PARTIDOS POLITICOS Y REPRESENTACION
PODREM0S Juan
Manuel de Prada
ABC 11 noviembre 2018
Se habla mucho
en estos días del desencanto que ha aflorado entre las bases de Podemos, al que
se le pueden buscar razones más o menos banales, de tipo ideológico o
sociológico, que no aciertan a explicar la raíz más profundamente política
(incluso, si se quiere, antropológica) del fiasco, que aquí nos proponemos
explicar sucintamente.
Podemos no nació como un partido político al
uso, en torno a unas oligarquías ya consolidadas (como fue el caso de UCD o
PP), o como resultado de una operación teledirigida por la plutocracia
internacional (como ocurrió en la refundación del PSOE en Suresnes). Podemos
nació de una efervescencia popular sincera, amasada de descontento y repudio
hacia la «vieja política», que adquirió una visibilidad rotunda en las
protestas del 15-M. Este movimiento espontáneo lo supieron aprovechar los
líderes de Podemos al modo espartaquista preconizado por Rosa de Luxemburgo, presentándose
ante esas masas de indignados como una herramienta de poder popular y
regeneración democrática. El espontáneo impulso de cambio que latía en la calle
fue brillantemente encauzado hacia el fin estratégico de la conquista del poder
político por los líderes de Podemos, que así se convirtieron en vanguardia de
aquella efervescencia popular, cuidando de que las masas siguiesen creyendo que
la vanguardia no hacía sino dar forma a sus reivindicaciones y «poner las
instituciones al servicio de la gente».
Pero, para llevar a cabo esta estrategia
espartaquista de conquista del poder, los líderes de Podemos tuvieron que
constituirse en partido. Y, constituyéndose en partido, entraron fatalmente en
la dinámica descrita por Robert Michels, quien -¡hace ya un siglo!- nos
demostrase con su célebre «ley de hierro de la oligarquía» que los partidos
políticos son incompatibles con la democracia.
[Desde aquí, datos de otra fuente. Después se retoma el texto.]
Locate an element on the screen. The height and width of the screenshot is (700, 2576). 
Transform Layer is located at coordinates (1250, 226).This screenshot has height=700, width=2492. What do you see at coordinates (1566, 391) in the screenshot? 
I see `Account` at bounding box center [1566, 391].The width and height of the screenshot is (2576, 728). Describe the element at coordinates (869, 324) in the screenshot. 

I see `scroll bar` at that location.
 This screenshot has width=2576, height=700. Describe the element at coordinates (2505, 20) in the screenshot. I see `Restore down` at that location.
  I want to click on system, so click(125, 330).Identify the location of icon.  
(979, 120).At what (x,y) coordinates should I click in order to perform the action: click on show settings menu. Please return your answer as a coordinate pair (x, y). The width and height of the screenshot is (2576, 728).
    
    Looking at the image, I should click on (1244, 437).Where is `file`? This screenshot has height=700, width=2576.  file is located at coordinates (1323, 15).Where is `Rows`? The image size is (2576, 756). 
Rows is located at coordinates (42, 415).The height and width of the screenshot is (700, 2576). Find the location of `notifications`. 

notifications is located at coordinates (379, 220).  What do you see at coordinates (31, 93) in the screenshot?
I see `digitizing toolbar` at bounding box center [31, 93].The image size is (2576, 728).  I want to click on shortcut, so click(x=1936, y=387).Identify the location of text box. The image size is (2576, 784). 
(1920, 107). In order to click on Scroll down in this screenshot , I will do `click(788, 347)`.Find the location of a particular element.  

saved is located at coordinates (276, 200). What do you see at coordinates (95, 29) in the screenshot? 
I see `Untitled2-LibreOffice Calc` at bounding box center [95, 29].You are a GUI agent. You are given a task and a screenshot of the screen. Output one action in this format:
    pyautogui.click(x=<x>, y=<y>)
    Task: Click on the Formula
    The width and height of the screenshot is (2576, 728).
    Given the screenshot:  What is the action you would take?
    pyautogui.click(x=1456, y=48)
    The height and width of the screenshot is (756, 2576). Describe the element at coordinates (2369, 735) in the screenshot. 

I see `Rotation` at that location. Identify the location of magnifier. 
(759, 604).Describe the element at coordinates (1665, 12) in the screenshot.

Pues, en efecto, los partidos
son organizaciones fundadas «sobre el dominio de los elegidos sobre los
electores, de los mandatarios sobre los mandantes, de los delegados sobre los
delegadores»; o sea, organizaciones oligárquicas cuyos líderes -citamos de
nuevo a Michels-, «que al principio no eran más que órganos ejecutivos de la
voluntad colectiva, se emancipan al poco tiempo de la masa y se hacen
independientes de su control». Este proceso, connatural a todo partido
político, en el que «la estructura oligárquica aplasta el principio democrático
básico», ha resultado sin embargo mucho más doloroso para los simpatizantes de
Podemos, que eran sincera o ingenuamente demócratas y aspiraban a que su
partido actuase como vehículo de expresión de sus anhelos.
Pero en el
desencanto que ha aflorado entre las bases de Podemos subyace, sepultada por la
hojarasca ideológica, la nostalgia de una política auténticamente democrática,
en la que la representación política no se funde (como ocurre en la
partitocracia) en el dominio de los elegidos sobre los electores, sino en el
mandato de los electores sobre los elegidos. Sólo en un sistema de
representación política mediante mandato los anhelos populares podrán encontrar
voz en las Cortes y participación en los órganos gubernamentales. Pero, para
que esta forma natural de representación política sea viable, primero hay que
disolver los partidos políticos, oligarquías que fundamentan su dominio en la
demogresca (o sea, en vanas confrontaciones por entelequias), a la vez que
aplastan los anhelos genuinos del pueblo (o sea, las realidades concretas de la
vida). En el desencanto de los votantes de Podemos hay, en el fondo, un afán de
retorno a la comunidad política tradicional, que la partitocracia nunca, nunca,
nunca va a satisfacer. Pues la partitocracia existe, precisamente, para
destruir la comunidad de los hombres.